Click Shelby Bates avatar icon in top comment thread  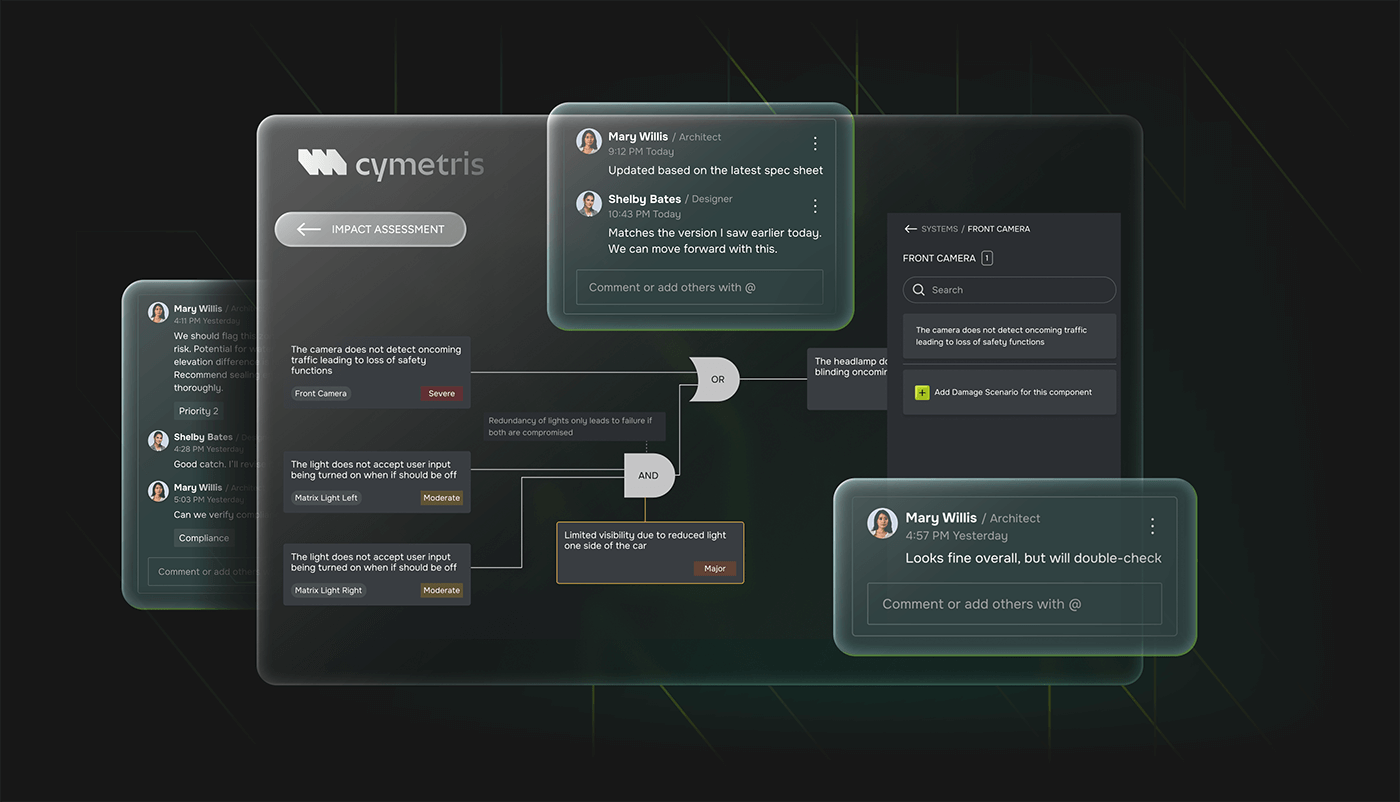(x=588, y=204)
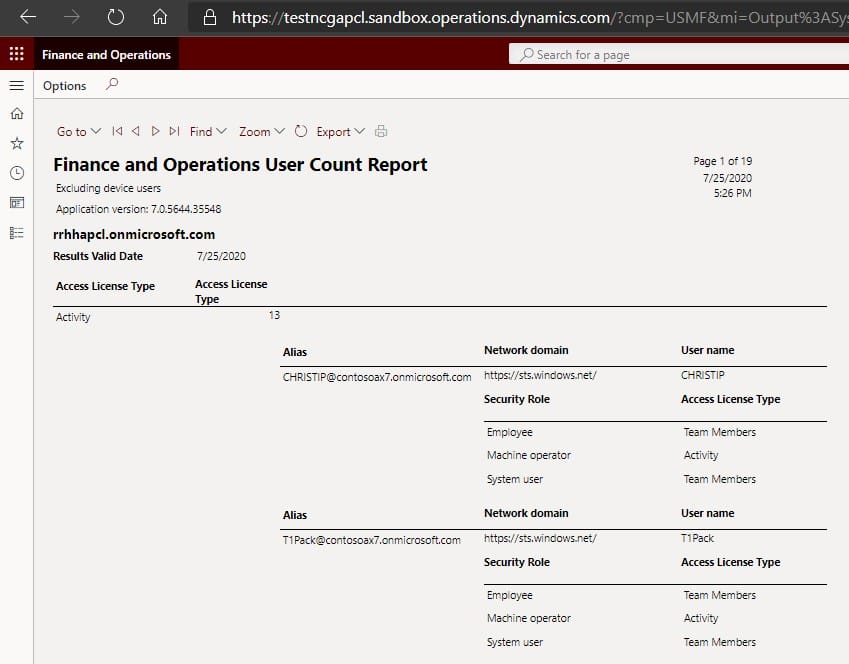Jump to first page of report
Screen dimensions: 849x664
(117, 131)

--

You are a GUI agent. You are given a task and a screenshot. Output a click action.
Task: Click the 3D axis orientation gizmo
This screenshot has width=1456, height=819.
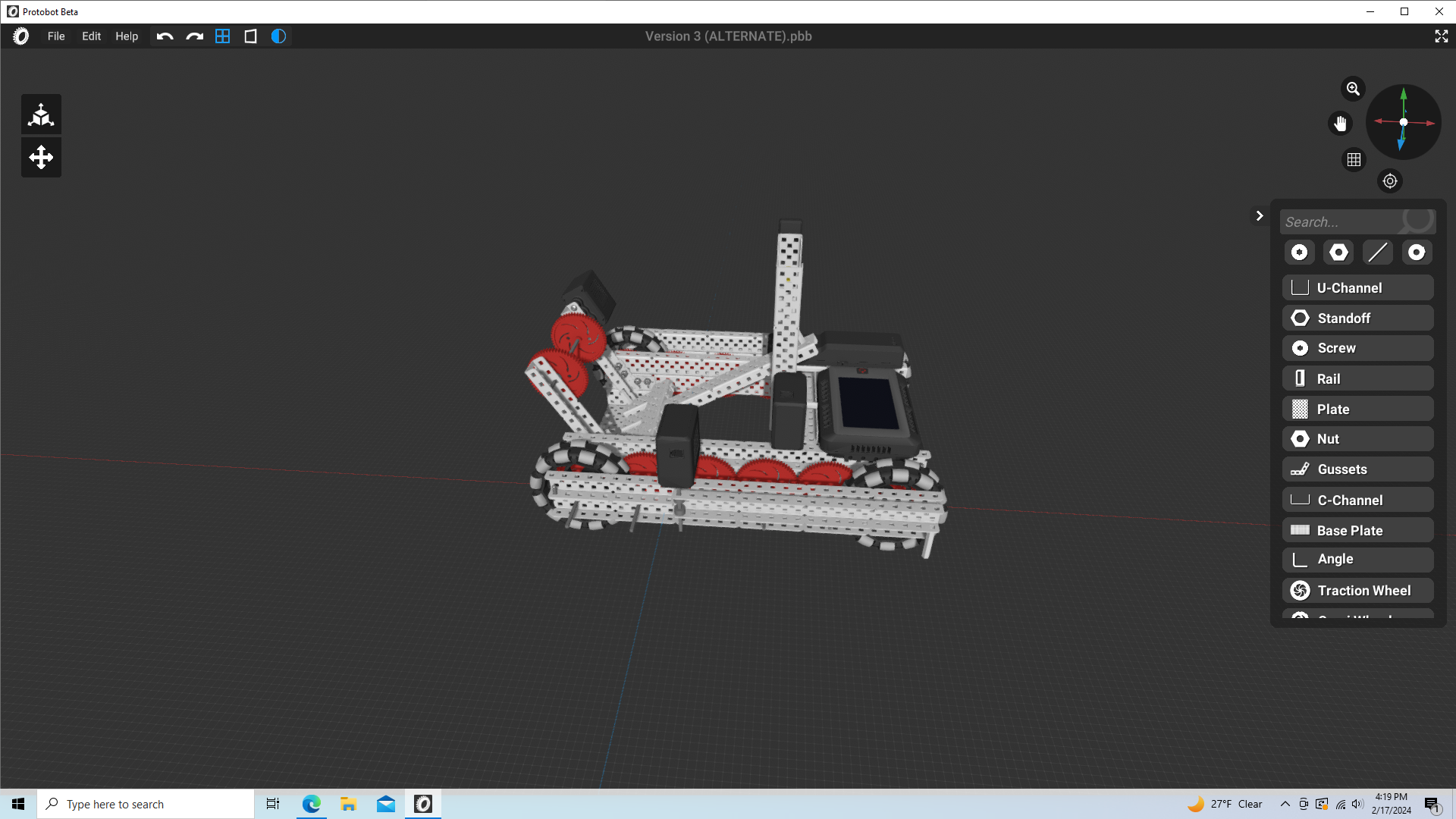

• _What you have to do_: Within the data above, the lines from the one with "You are a GUI" to the one with "This screenshot has width=1456, height=819." must be repeated exactly; no other line belongs in the answer.

• _Expected answer_:
You are a GUI agent. You are given a task and a screenshot. Output a click action.
Task: Click the 3D axis orientation gizmo
This screenshot has width=1456, height=819.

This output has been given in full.